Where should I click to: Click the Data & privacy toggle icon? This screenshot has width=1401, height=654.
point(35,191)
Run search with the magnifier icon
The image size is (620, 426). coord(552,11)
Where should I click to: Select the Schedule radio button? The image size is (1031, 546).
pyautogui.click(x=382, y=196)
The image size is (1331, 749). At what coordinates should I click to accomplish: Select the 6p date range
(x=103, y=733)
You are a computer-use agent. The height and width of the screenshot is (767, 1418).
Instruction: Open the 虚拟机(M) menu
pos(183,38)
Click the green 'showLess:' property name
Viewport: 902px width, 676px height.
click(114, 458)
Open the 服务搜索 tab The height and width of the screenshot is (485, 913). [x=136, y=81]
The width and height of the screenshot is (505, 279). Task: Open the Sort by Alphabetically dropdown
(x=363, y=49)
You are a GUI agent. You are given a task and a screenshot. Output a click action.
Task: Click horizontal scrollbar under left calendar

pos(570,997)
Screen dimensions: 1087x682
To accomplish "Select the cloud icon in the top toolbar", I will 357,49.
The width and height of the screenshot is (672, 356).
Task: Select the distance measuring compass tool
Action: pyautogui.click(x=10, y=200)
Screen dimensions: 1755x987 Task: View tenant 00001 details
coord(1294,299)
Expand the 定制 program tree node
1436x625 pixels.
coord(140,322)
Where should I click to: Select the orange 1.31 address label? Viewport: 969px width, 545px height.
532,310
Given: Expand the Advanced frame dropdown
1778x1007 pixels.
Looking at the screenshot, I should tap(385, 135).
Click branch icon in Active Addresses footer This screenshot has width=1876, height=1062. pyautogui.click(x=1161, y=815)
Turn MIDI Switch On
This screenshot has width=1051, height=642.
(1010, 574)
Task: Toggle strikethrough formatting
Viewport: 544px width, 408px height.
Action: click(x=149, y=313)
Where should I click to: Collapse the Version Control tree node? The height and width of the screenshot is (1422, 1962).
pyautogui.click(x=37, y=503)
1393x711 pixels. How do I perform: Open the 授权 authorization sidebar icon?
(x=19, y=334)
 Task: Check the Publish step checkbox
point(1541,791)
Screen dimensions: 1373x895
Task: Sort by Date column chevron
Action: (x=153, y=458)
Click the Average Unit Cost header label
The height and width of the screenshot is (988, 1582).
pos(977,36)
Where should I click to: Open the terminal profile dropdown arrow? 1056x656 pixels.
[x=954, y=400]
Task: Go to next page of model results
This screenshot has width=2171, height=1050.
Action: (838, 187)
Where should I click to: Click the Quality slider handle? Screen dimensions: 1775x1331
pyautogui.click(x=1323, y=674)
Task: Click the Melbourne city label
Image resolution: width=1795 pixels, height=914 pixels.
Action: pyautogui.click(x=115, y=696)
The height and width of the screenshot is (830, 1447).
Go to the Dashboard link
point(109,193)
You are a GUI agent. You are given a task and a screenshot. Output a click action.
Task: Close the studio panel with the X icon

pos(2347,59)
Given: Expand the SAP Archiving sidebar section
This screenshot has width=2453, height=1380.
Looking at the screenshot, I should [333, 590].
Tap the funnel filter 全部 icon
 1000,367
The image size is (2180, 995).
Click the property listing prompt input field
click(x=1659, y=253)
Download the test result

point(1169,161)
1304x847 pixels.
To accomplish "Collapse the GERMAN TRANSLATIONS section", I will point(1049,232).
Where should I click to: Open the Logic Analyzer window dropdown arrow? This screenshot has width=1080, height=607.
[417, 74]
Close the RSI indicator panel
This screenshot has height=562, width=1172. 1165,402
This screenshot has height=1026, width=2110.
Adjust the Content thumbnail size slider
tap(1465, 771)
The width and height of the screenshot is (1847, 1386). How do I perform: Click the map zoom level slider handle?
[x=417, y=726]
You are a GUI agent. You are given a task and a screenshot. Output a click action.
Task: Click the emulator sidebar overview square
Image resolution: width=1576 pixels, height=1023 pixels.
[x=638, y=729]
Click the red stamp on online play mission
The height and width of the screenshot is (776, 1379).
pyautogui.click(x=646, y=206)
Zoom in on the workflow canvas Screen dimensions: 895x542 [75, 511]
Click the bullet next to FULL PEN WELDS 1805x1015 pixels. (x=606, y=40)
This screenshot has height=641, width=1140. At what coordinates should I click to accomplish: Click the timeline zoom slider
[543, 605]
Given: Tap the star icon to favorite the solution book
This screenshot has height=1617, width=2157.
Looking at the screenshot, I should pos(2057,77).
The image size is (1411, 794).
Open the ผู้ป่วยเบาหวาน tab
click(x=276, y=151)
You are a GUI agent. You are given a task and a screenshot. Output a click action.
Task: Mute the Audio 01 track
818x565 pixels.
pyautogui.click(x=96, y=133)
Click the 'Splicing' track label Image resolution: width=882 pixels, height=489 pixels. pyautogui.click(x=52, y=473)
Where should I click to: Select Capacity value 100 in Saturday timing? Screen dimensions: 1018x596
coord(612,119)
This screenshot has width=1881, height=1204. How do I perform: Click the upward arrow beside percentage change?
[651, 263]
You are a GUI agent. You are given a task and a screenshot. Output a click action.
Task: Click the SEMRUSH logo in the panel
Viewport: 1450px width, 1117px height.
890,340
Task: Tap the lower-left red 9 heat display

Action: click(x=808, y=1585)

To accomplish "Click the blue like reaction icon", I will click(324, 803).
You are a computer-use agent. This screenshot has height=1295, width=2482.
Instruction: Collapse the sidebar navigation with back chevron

---+---

EXERCISE PROMPT » Transcribe the lines above between the line holding "Download the test result" and the line holding "Click the bullet", inclusive, exactly as they stand and with nothing added.

ANSWER SPACE »
Download the test result

point(1169,161)
1304x847 pixels.
To accomplish "Collapse the GERMAN TRANSLATIONS section", I will point(1049,232).
Where should I click to: Open the Logic Analyzer window dropdown arrow? This screenshot has width=1080, height=607.
[417, 74]
Close the RSI indicator panel
This screenshot has height=562, width=1172. 1165,402
This screenshot has height=1026, width=2110.
Adjust the Content thumbnail size slider
tap(1465, 771)
The width and height of the screenshot is (1847, 1386). How do I perform: Click the map zoom level slider handle?
[x=417, y=726]
You are a GUI agent. You are given a task and a screenshot. Output a click action.
Task: Click the emulator sidebar overview square
Image resolution: width=1576 pixels, height=1023 pixels.
[x=638, y=729]
Click the red stamp on online play mission
The height and width of the screenshot is (776, 1379).
pyautogui.click(x=646, y=206)
Zoom in on the workflow canvas Screen dimensions: 895x542 [75, 511]
Click the bullet next to FULL PEN WELDS 1805x1015 pixels. (x=606, y=40)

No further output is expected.